According to the BCWA’s Wine of Marked Quality Regulations, to gain an officially recognized sub-geographical indication these sub-regions must be “geographically distinct areas with clear, defined borders and commercially viable levels of production,” and the wines produced must “consistently demonstrate distinctive characteristics related to shared soil, topography and climate, enhanced by the adoption of specific production practices.” These specific production practices, as well as the distinct borders, would be defined by the producers of the sub-region; in fact, the regulations state that two-thirds of the producers (by production level) have to agree on all of these fine points in order for a sub-geographical indication to be officially added to the regulations. This is probably the reason there are not any recognized yet.

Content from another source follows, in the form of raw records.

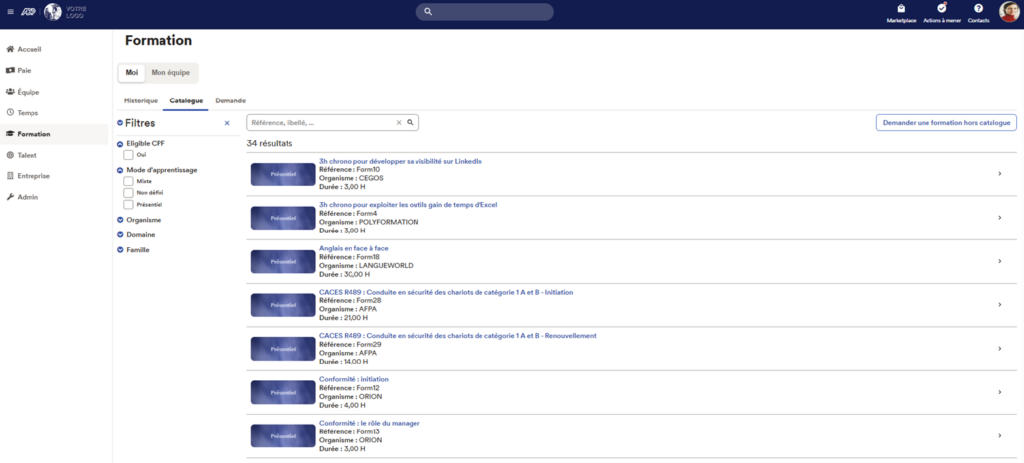Open the Marketplace icon in header
Screen dimensions: 1024x463
(x=901, y=9)
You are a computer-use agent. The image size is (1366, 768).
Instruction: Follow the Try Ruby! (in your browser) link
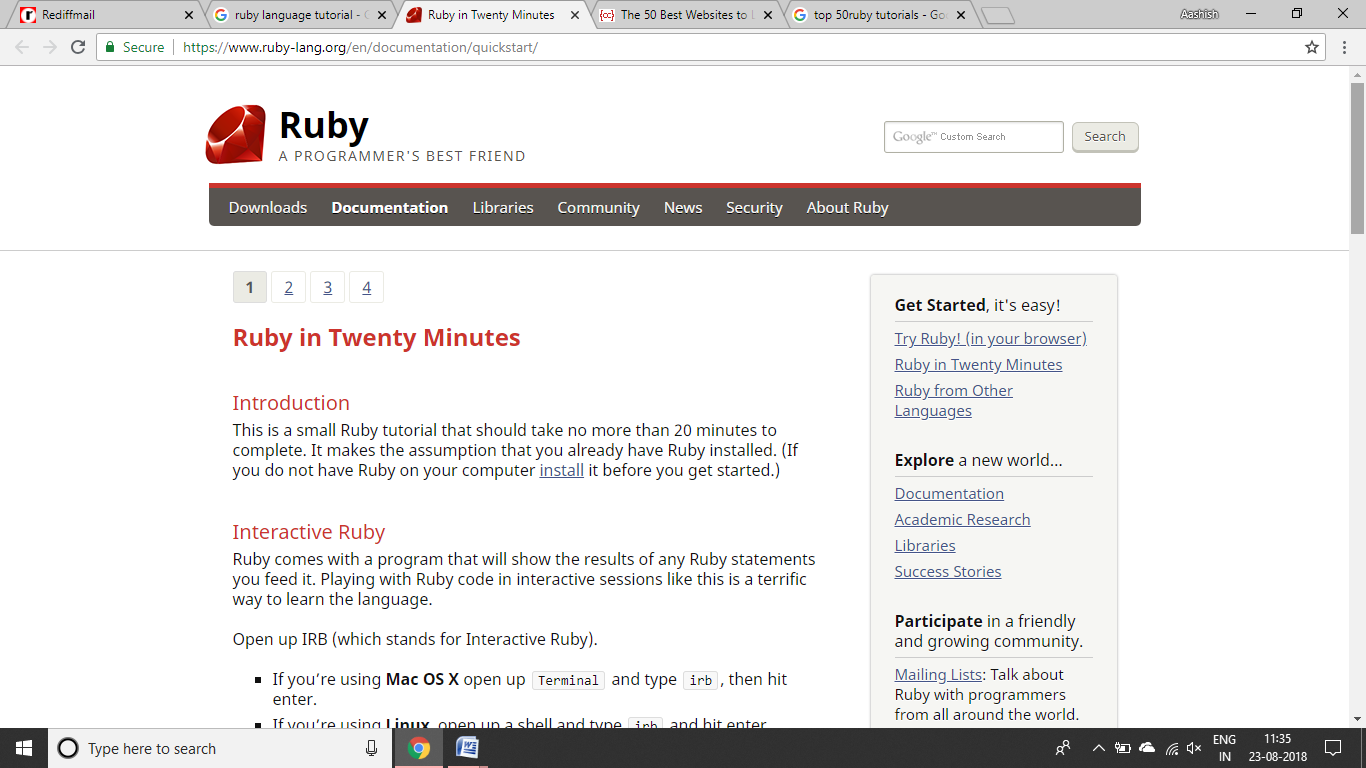pos(990,338)
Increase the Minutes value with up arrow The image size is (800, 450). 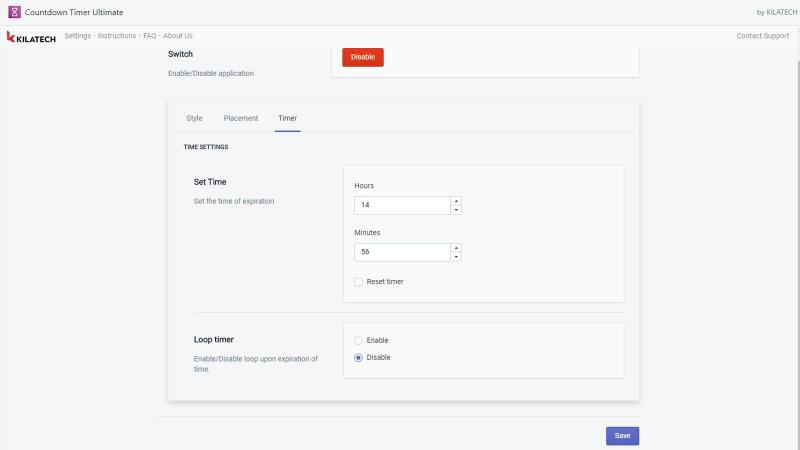(456, 248)
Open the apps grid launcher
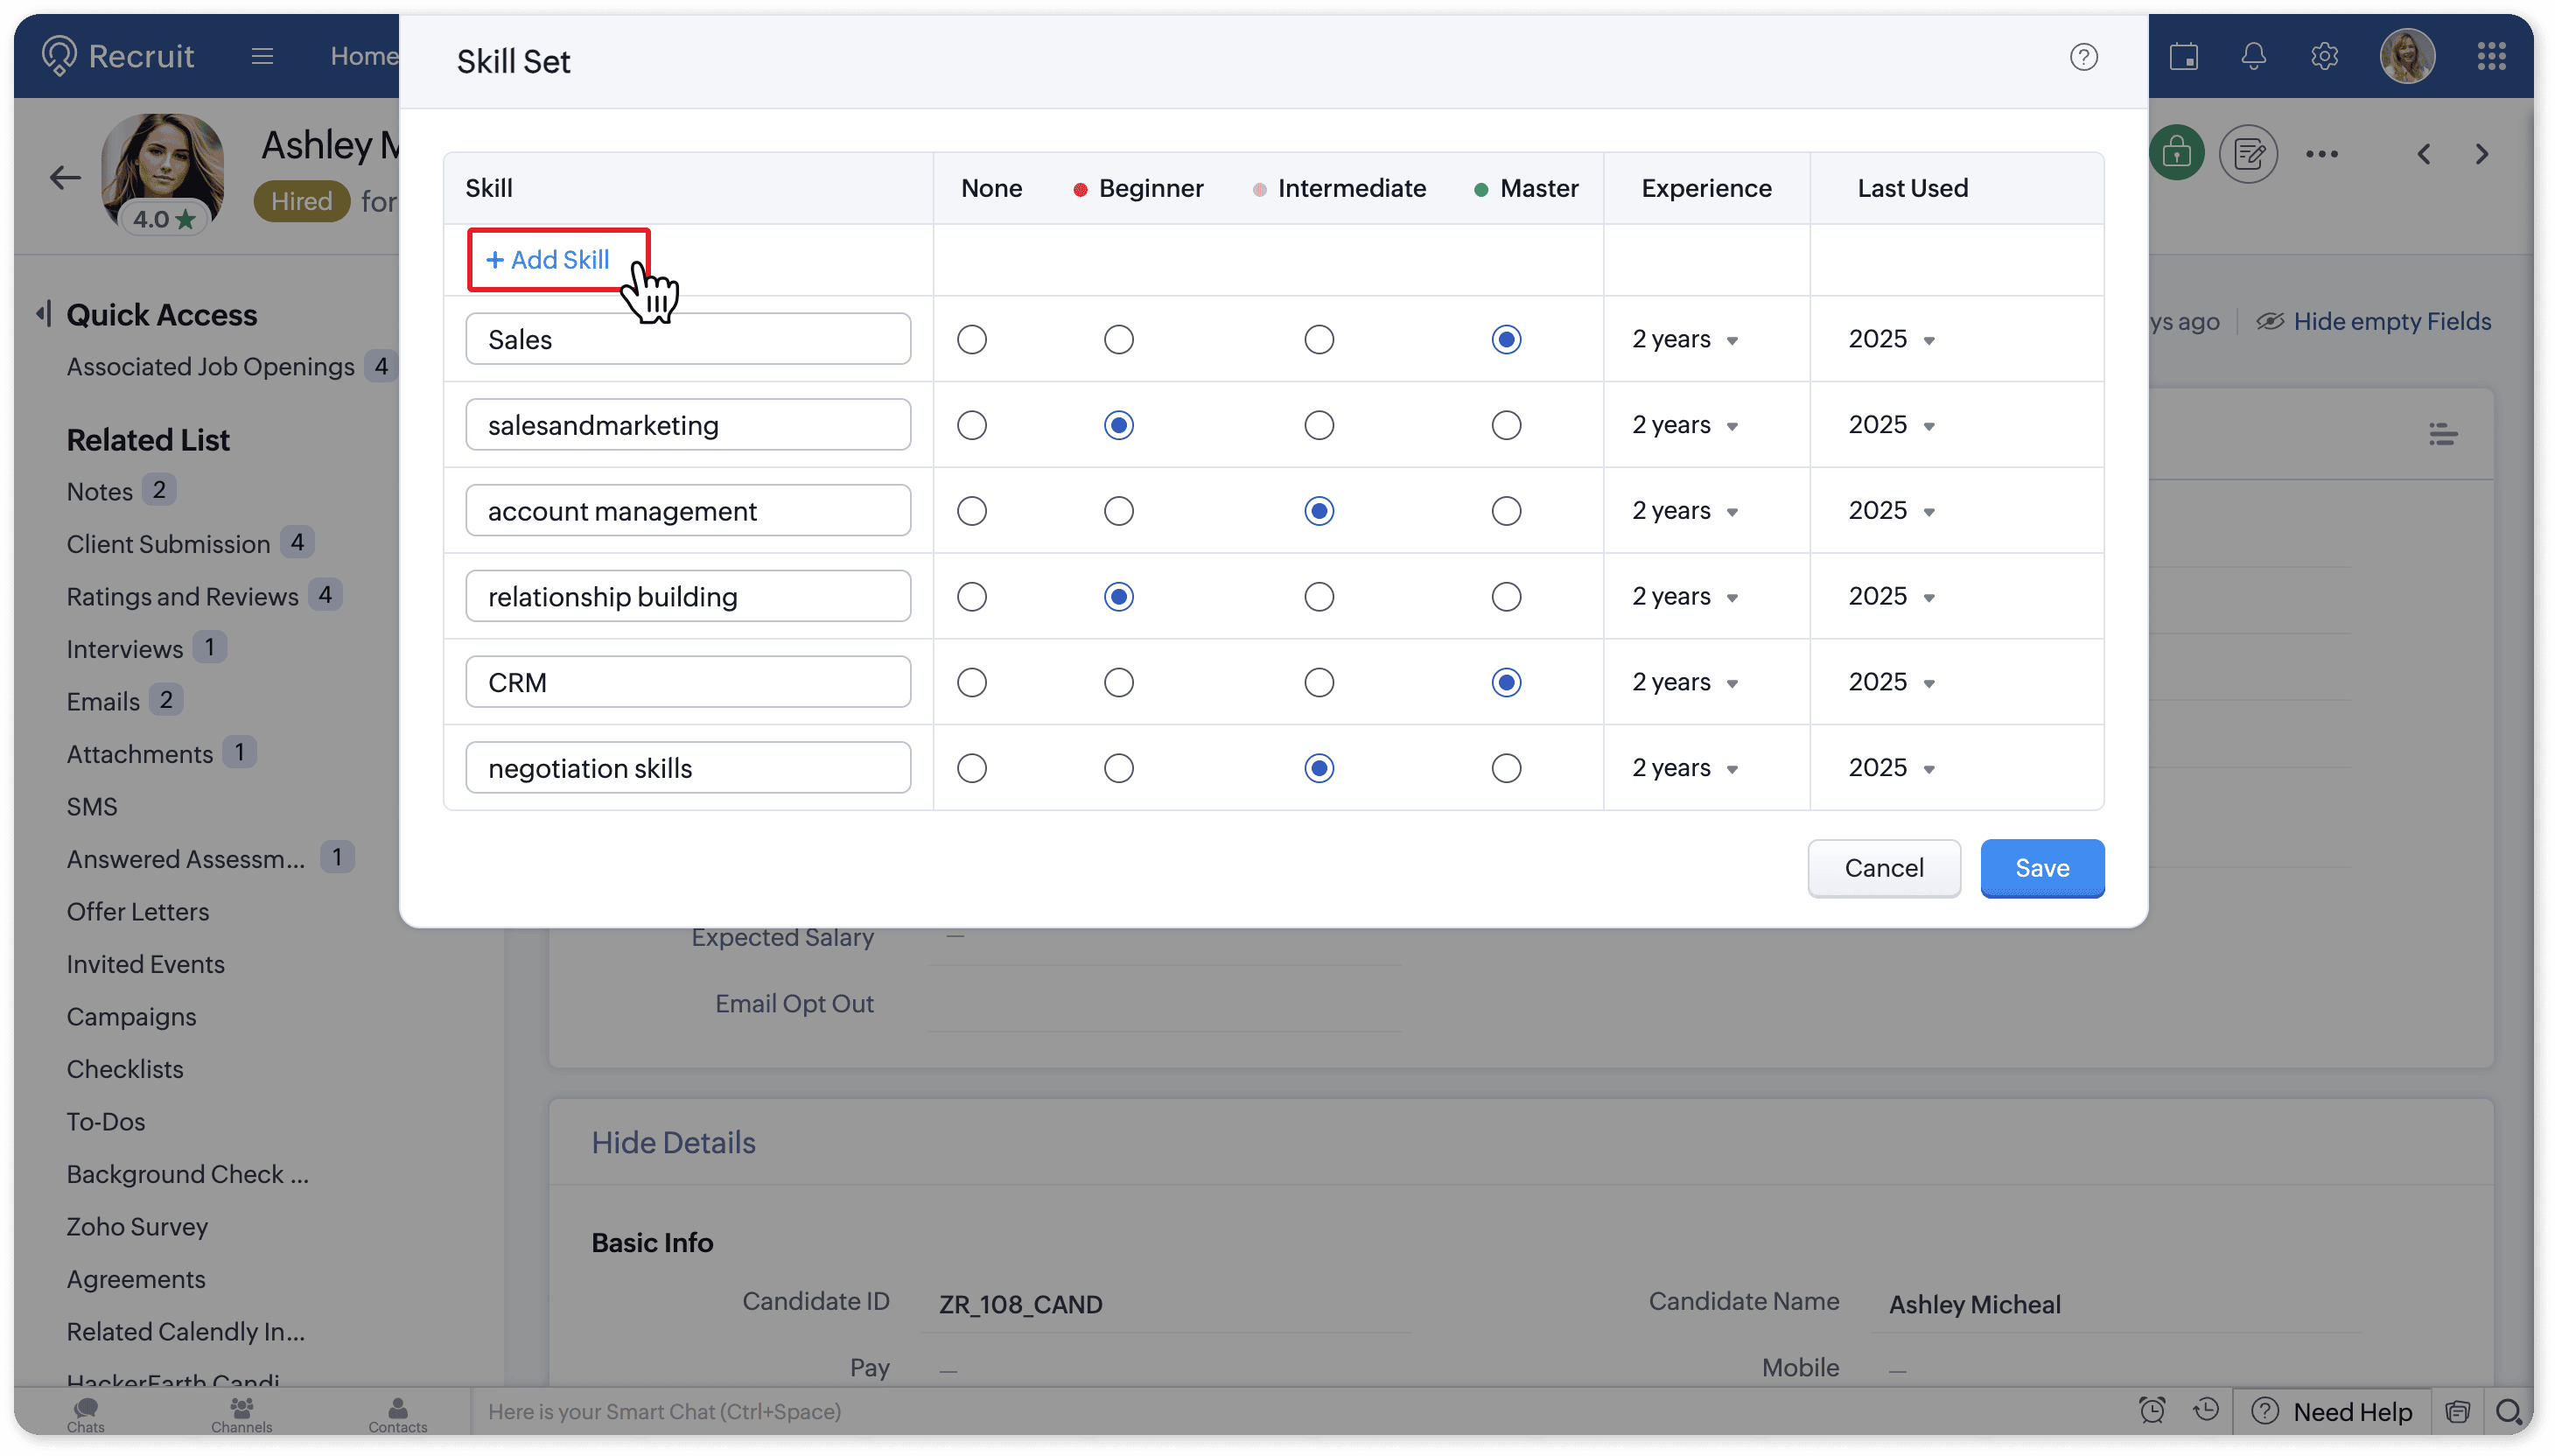This screenshot has height=1456, width=2555. tap(2491, 56)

In the articles that follow in this Dirt on Dirt series, we will investigate various sub-regions for the uniqueness of their terroir, and the prevailing wine making styles that predominate in them. My aim is to illuminate various realities of wine making in British Columbia, so that the noble concept of terroir is not bastardized here, and for the sake of helping to realize the magnificent opportunity our industry has to be recognized on the world stage of wine.